Nel caso presentato, la quattordicenne Sara parla della sua patologia: la sindrome di Turner, un’alterazione genetica che le comporta un deficit di sviluppo e conseguente bassa statura.

sara sindrome di turner

La testimonianza della ragazza è accompagnata da quella della madre, seduta accanto a lei. Ed è proprio la madre (min. 3.45) a introdurre il tema del “problema” psicologico, vissuto da Sara che, fin dall’infanzia, aveva dovuto fare i conti con la sua “diversità”, in quanto “tutti la consideravano più piccola e ‘sta cosa era dolorosa”. Poco dopo è la stessa Sara a ricordare le sue prime esperienze scolastiche, definendo positiva quella delle elementari mentre alle medie il comportamento dei  compagni di classe tendeva ad escluderla. Tuttavia, queste difficoltà non le hanno impedito di proseguire gli studi e, grazie anche alle terapie, di raggiungere un livello di sviluppo fisico che le consente di praticare perfino l’atletica. La capacità di Sara di superare gli ostacoli dovuti alla sua malattia non toglie che un problema di natura sociale, di esclusione sociale, venga affrontato solo dal punto di vista psicologico, in chiave individuale. Infatti, come testimonia la madre, devono essere Sara e la sua famiglia a farsene carico (5.14), mentre altri soggetti coinvolti come la scuola, i servizi sociali, i gruppi aggregativi e, più in generale, la società ne vengono esonerati.

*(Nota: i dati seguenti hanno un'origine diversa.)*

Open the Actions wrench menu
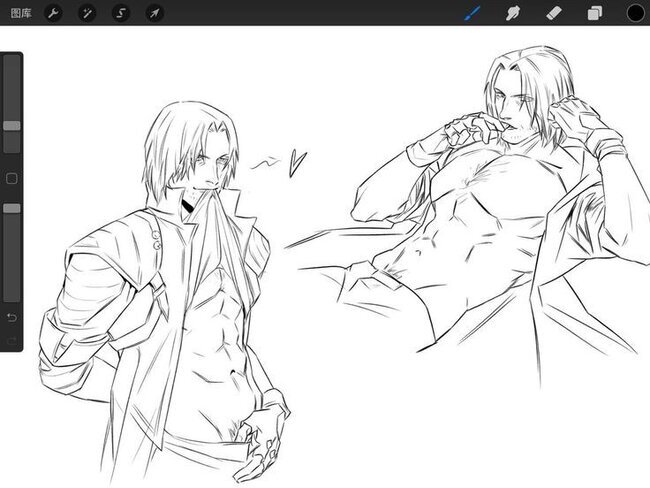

Al termine del video, Sara consiglia di “fare quello che dicono i medici”, pur ammettendo che a lei per prima “non va, in generale”. Questa sua conclusione da un lato ci fa pensare che, nel trattamento di patologie croniche come la sua, è comprensibile prevalga il modello bio-medico, perché è quello che fornisce l’autonomia per “potersi relazionare meglio con gli altri” (min. 5.01), dall’altro rivela un’insoddisfazione che difficilmente potrà essere colmata dal solo intervento psicologico, perché le sue cause risiedono anche nei comportamenti sociali che contribuiscono a determinare la cosiddetta “diversità”.

Attendiamo con curiosità le prossime puntate della webserie di Cittadinanzattiva per raccogliere stimoli e spunti su un argomento caro a C&P. (A.A.)